Foi com grande esforço que conseguiu percorrer os poucos metros que separavam a saída do túnel e o banco de acesso. Olhar para a torcida? Nem pensar. Pelo menos naquele momento.

No decorrer do jogo dificilmente conseguia prestar atenção na partida. Passou todo o primeiro tempo e parte do segundo tentando se controlar. Viu sem muita consciência dos fatos ao seu redor quando um jogador do seu time saiu de maca e foi levado direto para o vestiário. Só mudou o foco quando o reserva a seu lado lhe deu uma cotovelada razoavelmente forte. “Pô cara! Acorda! O homem ta mandando você entrar!” Um forte arrepio passou pela sua coluna. Ao tentar se levantar sentiu uma enorme falta de força nas pernas. Atrapalhou-se todo para retirar o colete e iniciar o aquecimento, mas enfim entrou em campo.

Estava atônito. Em poucos segundos passou de espectador a protagonista. Como era zagueiro torcia para que a bola ficasse no máximo no meio de campo. Antes mesmo de completar tal pensamento a danada da pelota veio em sua direção. Atrás dela um atacante adversário bufando, com “sangue nos olhos” e muita vontade de deixá-lo sentado no gramado enquanto partia em direção ao gol. Apavorado projetou-se a frente e enfiou o pé na bola literalmente. A torcida foi ao delírio com tamanha bicuda que isolou a redonda no anel superior da arquibancada. Nessa hora sentiu um tremendo alívio. A sua primeira interação com a torcida não tinha sido tão ruim como seu medo anunciava. Ele não havia feito um gol contra e nem mesmo sido fintado de modo humilhante pelo adversário. A imagem que passara era a de alguém que não queria brincadeira. A torcida gostou daquela desengonçada mas produtiva intervenção.

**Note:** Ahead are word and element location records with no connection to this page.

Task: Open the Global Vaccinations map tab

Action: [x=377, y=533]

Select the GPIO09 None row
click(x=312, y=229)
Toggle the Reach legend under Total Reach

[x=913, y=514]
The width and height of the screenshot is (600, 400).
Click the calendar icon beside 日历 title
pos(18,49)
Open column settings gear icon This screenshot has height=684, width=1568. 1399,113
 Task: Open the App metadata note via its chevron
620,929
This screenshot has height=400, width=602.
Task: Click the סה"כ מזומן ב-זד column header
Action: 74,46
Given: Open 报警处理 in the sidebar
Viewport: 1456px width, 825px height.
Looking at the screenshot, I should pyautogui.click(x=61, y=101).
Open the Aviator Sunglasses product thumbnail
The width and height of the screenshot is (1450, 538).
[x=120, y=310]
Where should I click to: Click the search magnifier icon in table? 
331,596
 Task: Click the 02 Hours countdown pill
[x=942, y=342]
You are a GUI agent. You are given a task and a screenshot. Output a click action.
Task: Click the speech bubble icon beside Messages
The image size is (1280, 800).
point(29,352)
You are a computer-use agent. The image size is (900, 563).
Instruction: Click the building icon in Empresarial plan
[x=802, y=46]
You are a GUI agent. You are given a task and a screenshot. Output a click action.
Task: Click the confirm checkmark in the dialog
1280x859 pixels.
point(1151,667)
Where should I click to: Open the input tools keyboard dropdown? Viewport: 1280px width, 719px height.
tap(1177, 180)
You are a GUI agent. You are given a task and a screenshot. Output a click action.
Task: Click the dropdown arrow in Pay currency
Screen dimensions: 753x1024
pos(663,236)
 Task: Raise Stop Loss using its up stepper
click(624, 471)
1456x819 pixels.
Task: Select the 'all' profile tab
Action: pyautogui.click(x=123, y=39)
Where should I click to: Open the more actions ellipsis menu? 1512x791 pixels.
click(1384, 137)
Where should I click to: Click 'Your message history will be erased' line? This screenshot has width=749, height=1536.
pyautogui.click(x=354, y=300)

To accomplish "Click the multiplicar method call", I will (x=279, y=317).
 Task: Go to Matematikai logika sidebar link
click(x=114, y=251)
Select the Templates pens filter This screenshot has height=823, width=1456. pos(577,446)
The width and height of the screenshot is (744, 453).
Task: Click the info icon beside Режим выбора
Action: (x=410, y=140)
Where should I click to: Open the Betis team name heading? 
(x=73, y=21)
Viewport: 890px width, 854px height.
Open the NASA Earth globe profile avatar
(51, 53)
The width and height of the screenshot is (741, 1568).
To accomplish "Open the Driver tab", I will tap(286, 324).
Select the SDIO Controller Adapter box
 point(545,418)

A segunda bola que chegou próxima a ele também foi rechaçada com outro chutão. Desta vez a reação dos torcedores não foi tão efusiva. Aliás, quase não se ouviu nada além dos berros do treinador que lhe trouxeram de volta ao presente: “Calma! Sai jogando moleque!”. E não é que ele conseguiu ouvir? A terceira bola chegou mais lenta. Porém o mesmo não se pode dizer de um jogador adversário que vinha atrás dela. Louco para roubar a bola do novato imprimiu grande velocidade a sua corrida em direção a bola que girava lentamente a frente do zagueiro iniciante. Um lampejo dos tempos de várzea, quando ainda jogava no ataque, foi suficiente para jogar a bola de lado e sair pelo outro, deixando o desembestado atacante adversário passar pelo meio dos dois. Um autêntico drible-da-vaca que foi imediatamente reconhecido pela torcida com urros de alegria! O treinador gritava: ”Cuidado, menino””, enquanto lançava um olhar desconfiado para os seus atletas no banco que sorriam levemente com a finta desconcertante.

Mais alguns minutos e o juiz apitou o final do jogo. A sensação de “quero mais” havia tomado conta do jovem jogador que saia de campo muito diferente do que havia entrado: a ansiedade pelo próximo jogo havia substituído o medo do fracasso. Seria difícil segurar o bom zagueiro que anos mais tarde defenderia a Seleção Brasileira.